Dice la sabiduría popular que “el ejemplo es el mejor predicador”; este proverbio sirve para todo tipo de enseñanzas y, por lo que mira a los padres, aplicable de lleno al tema que nos ocupa. Lo ilustraré con dos botones de muestra. El primero, tomado del comentario de un padre al final de un artículo, sobre esta materia, aparecido en las redes; reproduzco literalmente el escrito de este lector, que lo encabezaba así: “Un padre…”, y añadía su nombre y apellido. Escribía:
“Tratar de pedir al Estado que sustituya la labor parental no es una buena solución. El problema es que los padres no estamos preparados (ni queremos hacer el esfuerzo) para educar a nuestros hijos en la austeridad, la moderación y la renuncia. Muy probablemente porque son valores que ni nosotros mismos practicamos”.
El otro botón de muestra, recogido igualmente de una publicación, se trataba de una viñeta chistosa que lo decía todo y ponía el dedo en la llaga. Aparecían en el banco de un parque dos mamás con sus hijos, que no pasarían de 9 o 10 años. Una de ellas, abstraída en el móvil y su pequeño vástago, junto a ella, hacía lo mismo. La otra mamá, en cambio, leía un libro que tenía en sus manos y su hijito, al lado, hacía otro tanto. Y la primera mamá preguntaba a la otra: “¿Y usted qué hace para que su niño lea un libro en lugar de estar jugueteando con el móvil?”. Huelgan comentarios.
Por último, se habla mucho del no pequeño debate y gran problema de los padres, sobre la edad más conveniente para poner en manos de sus hijos por vez primera el dichoso móvil. No soy quién para señalar esta edad, pero sí veo que se trata de un punto práctico y muy concreto, dentro de lo que decía el testimonio del padre al que me he referido antes: educar a los hijos en los valores de la austeridad, la moderación y la renuncia.

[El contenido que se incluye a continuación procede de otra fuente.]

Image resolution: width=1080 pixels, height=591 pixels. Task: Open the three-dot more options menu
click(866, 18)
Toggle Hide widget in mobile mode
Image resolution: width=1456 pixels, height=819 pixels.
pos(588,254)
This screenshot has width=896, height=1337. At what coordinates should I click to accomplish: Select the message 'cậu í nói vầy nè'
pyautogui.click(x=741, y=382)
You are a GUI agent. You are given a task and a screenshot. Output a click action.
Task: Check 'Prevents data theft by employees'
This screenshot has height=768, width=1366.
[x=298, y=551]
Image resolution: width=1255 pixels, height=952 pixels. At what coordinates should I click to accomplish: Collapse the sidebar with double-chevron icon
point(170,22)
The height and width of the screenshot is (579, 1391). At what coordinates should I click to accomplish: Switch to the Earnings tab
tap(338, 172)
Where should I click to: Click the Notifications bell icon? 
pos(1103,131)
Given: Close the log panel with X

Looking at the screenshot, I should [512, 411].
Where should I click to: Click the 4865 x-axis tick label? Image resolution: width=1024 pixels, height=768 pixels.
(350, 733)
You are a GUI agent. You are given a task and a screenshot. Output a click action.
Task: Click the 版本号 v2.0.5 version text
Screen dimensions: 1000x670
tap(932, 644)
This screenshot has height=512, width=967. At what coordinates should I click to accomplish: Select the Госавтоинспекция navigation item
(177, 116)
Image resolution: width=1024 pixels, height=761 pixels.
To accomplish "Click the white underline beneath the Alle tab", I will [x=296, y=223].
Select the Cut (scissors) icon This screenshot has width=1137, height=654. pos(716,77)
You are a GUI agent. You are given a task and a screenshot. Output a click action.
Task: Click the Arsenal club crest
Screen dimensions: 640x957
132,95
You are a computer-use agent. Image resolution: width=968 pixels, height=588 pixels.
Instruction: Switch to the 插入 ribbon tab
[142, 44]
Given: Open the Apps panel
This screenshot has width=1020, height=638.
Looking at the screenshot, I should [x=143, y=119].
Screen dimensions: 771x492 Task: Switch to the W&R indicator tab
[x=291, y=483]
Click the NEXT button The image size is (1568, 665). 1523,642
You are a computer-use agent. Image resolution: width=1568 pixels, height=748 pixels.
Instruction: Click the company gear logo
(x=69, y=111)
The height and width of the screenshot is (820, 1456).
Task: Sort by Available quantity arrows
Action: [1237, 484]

Son virtudes que han de inculcarles con razones adecuadas a su edad, y que comprenden bastantes campos: entre ellos, el momento de comprarles un móvil. Y por supuesto, llegado ese momento, enseñarles con el propio ejemplo la moderación en su uso y los empleos útiles, advirtiéndoles también del grave peligro que tienen para que no se corten con el filo que produce sangre.